Agencias de 'rafting'
Las agencias de rating o calificación del riesgo no son culpables de la crisis financiera, pero cunden las sospechas sobre su utilidad. También sobre la oportunidad de sus dictámenes. Los Gobiernos europeos, en especial Alemania, han expuesto con argumentos muy convincentes la necesidad (y la urgencia) de contar con una agencia europea de evaluación de riesgos cuyo funcionamiento y criterios de cálculo sean más objetivos, independientes y fiables que el que hoy es posible atribuir a Moody's, Standard & Poor's o Fitch, por citar a las que hoy constituyen la santísima trinidad del riesgo país o empresa, con un aroma inevitable a oligopolio consentido. Es una excelente idea, cuya utilidad dependerá, como siempre, de concreción. Desde luego, el objetivo de esa calificación europea sería que advirtiese de los riesgos financieros antes de que se produjesen (las S&P, Fitch o Moody's calificaron con triple A casi todos los productos financieros con subprime) en lugar de sumarse a los gritos de alborozo en épocas de prosperidad o a los lamentos de plañidera en periodos de crisis, como es práctica habitual en el universo actual del riesgo.

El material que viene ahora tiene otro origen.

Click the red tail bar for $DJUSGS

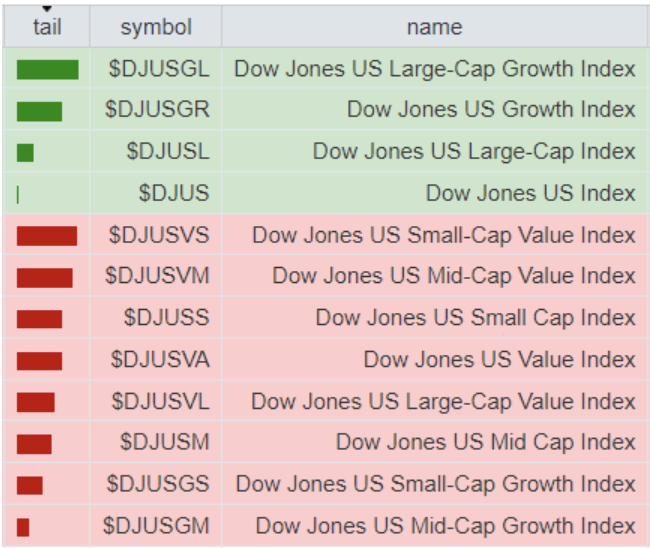29,485
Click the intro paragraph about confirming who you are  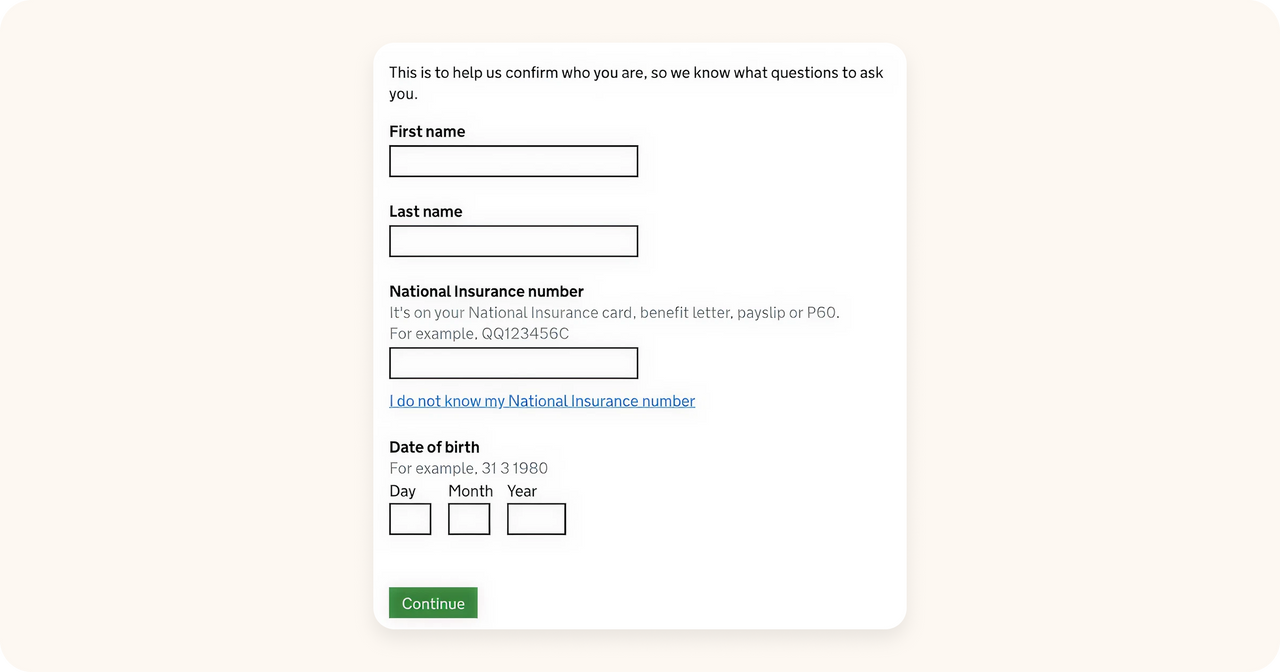click(636, 83)
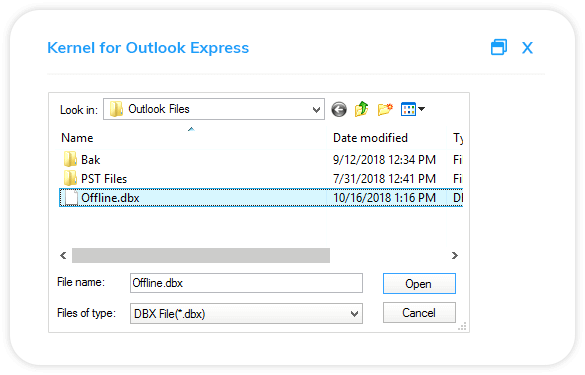Go back using the back arrow icon
Image resolution: width=585 pixels, height=375 pixels.
(339, 109)
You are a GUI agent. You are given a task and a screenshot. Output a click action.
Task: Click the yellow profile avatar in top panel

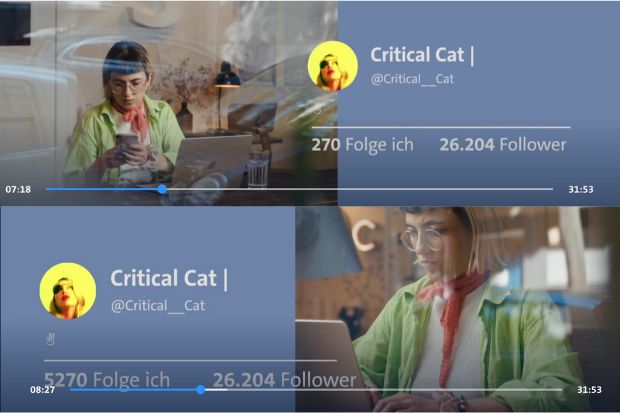pos(333,66)
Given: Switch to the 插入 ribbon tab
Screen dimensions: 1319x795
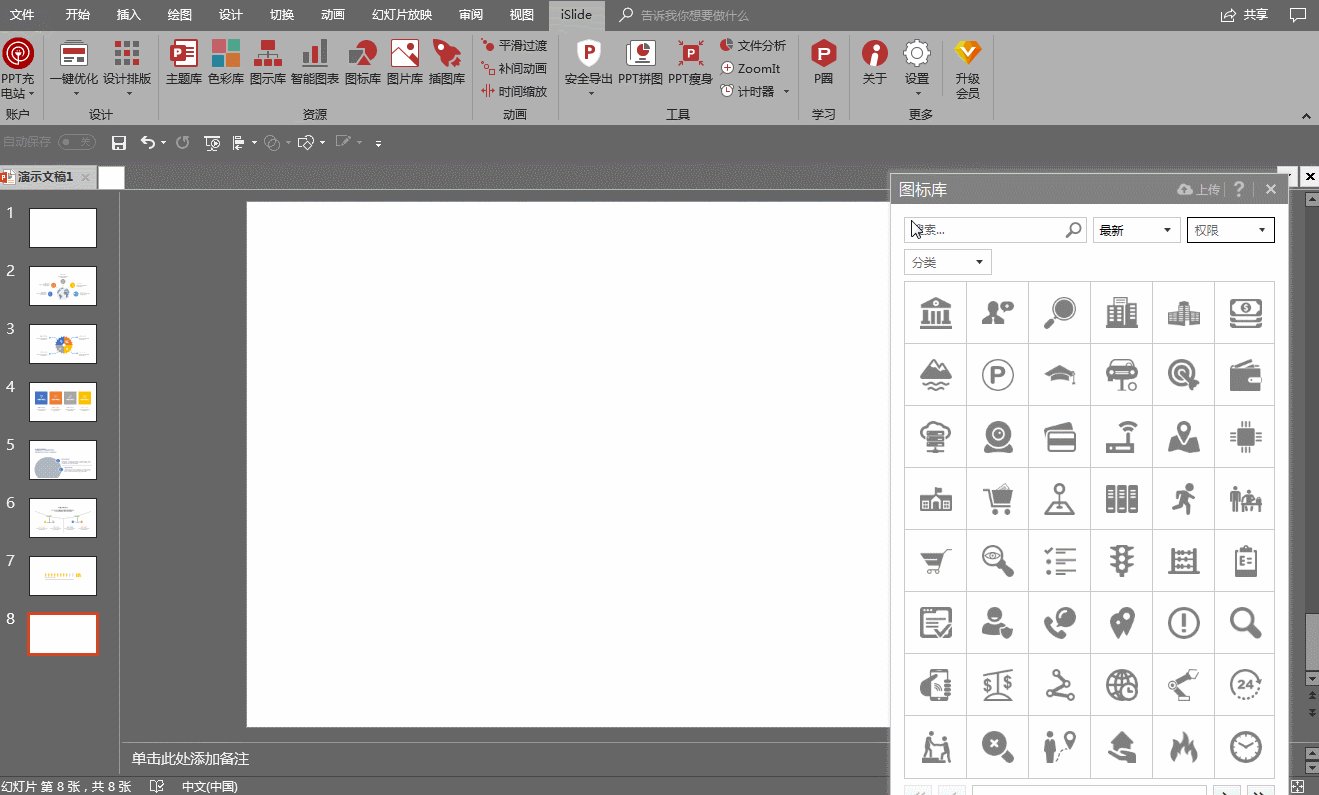Looking at the screenshot, I should pyautogui.click(x=129, y=15).
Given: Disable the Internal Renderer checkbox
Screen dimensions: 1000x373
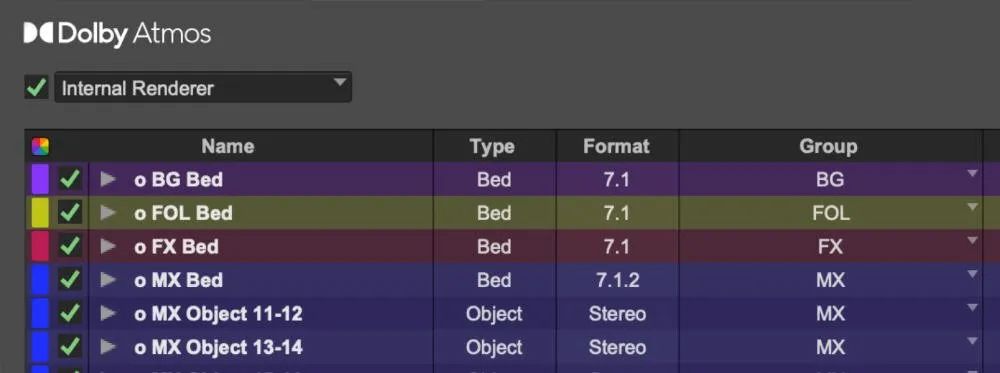Looking at the screenshot, I should coord(36,87).
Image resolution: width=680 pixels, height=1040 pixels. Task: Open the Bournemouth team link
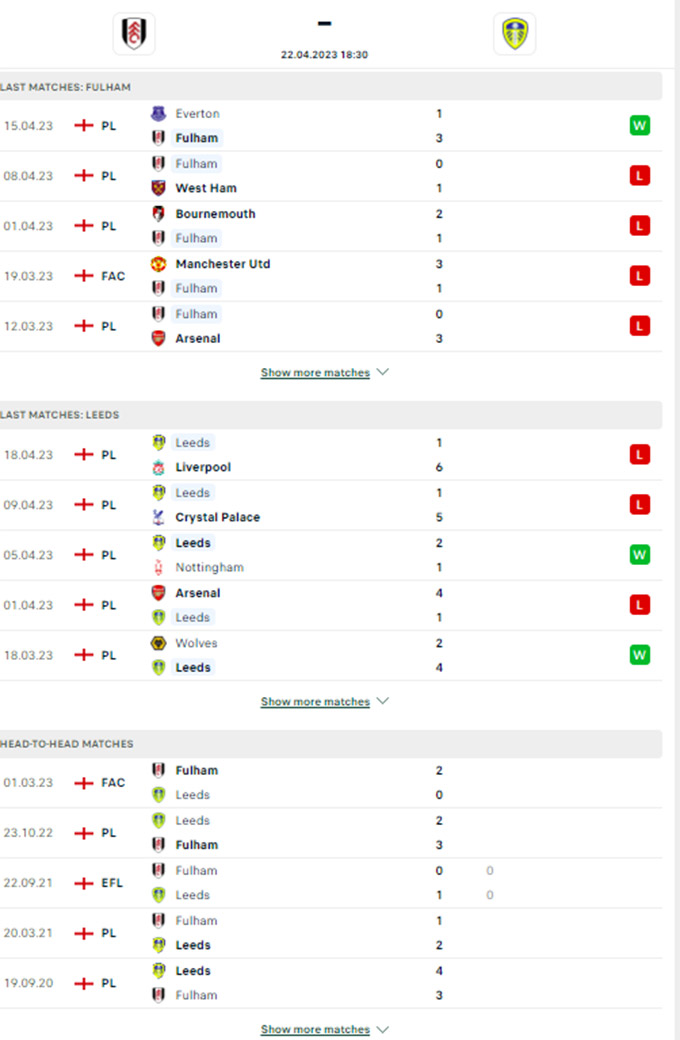[215, 214]
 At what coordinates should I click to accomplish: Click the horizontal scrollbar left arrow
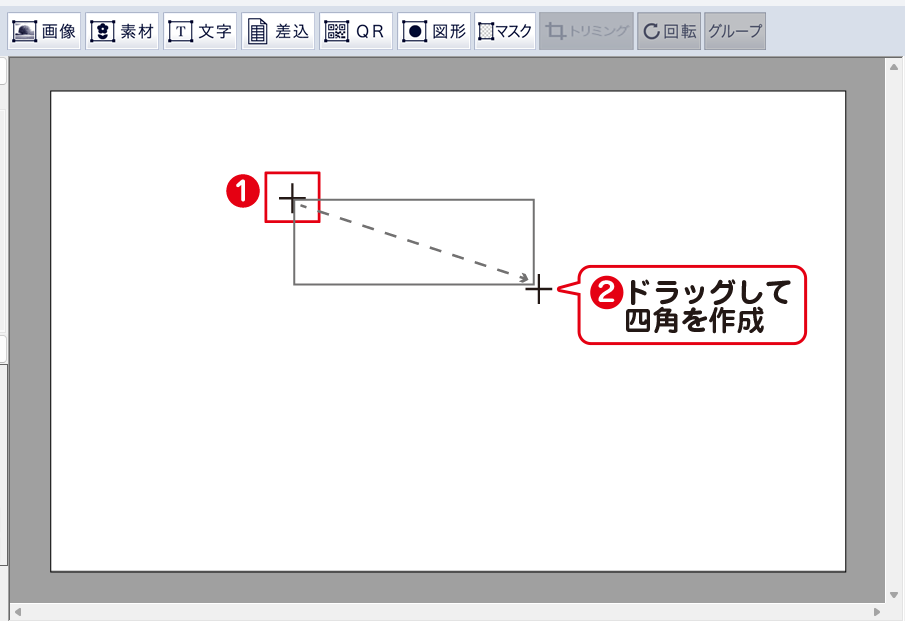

¿De qué se acusa a las agencias de calificación? Pues, en síntesis, de comportarse como agentes procíclicos que nunca se aventuran cuando se produce en punto de inflexión de las tendencias financieras. Dicho en plata, mientras la economía sigue una tendencia alcista y las Bolsas estallan en beneficios, todo el mundo consigue una calificación triple A. Pero cuando la economía se tuerce, aparece una crisis financiera y afloran las distorsiones financieras que las agencias de calificación no han sido capaces de detectar, el mundo se desploma hacia la calificación general de bono basura. Simplemente se dejan arrastrar por los movimientos de los mercados, hacia la euforia o hacia la depresión. Más que agencias de rating parecen agencias de rafting; se limitan a flotar y maniobrar sobre las turbulencias que son incapaces de prever, orientar o mitigar. Las acusaciones se pueden desarrollar un poco más si fuese necesario. Se les imputa trato de favor a determinados bancos de inversión y de un pecado original para su credibilidad: cobran del emisor de los bonos o productos financieros y no del comprador. No es posible establecer un sistema de arbitraje imparcial sobre la calidad financiera de una emisión sobre la base de que el juez sea retribuido por la entidad que emite el producto. Si Europa pretende erigir una agencia de calificación fiable e independiente, deberá tener en cuenta esta circunstancia.
El pecado original se rodea con otras faltas menores, pero importantes. No se conocen con exactitud los algoritmos para calcular el riesgo solicitado y con frecuencia los inversores advierten cambios de opinión bruscos sobre los mismos valores. La probabilidad de impago de la deuda española (esa probabilidad es la que debe medir una agencia de calificación) es hoy la misma que en 2005; sin embargo, S&P ha degradado la calificación de España. ¿Por qué? Pues porque los inversores desconfían de la estabilidad de las finanzas españolas. La volubilidad de las agencias no implica, en todo caso, que la gestión de la política económica española o de la crisis griega sean correctas; no lo son. Pero sí implica que o cambian sus propósitos e instrumentos de análisis de forma que informen y adviertan sobre los cambios de tendencia o no servirán como guías económicos.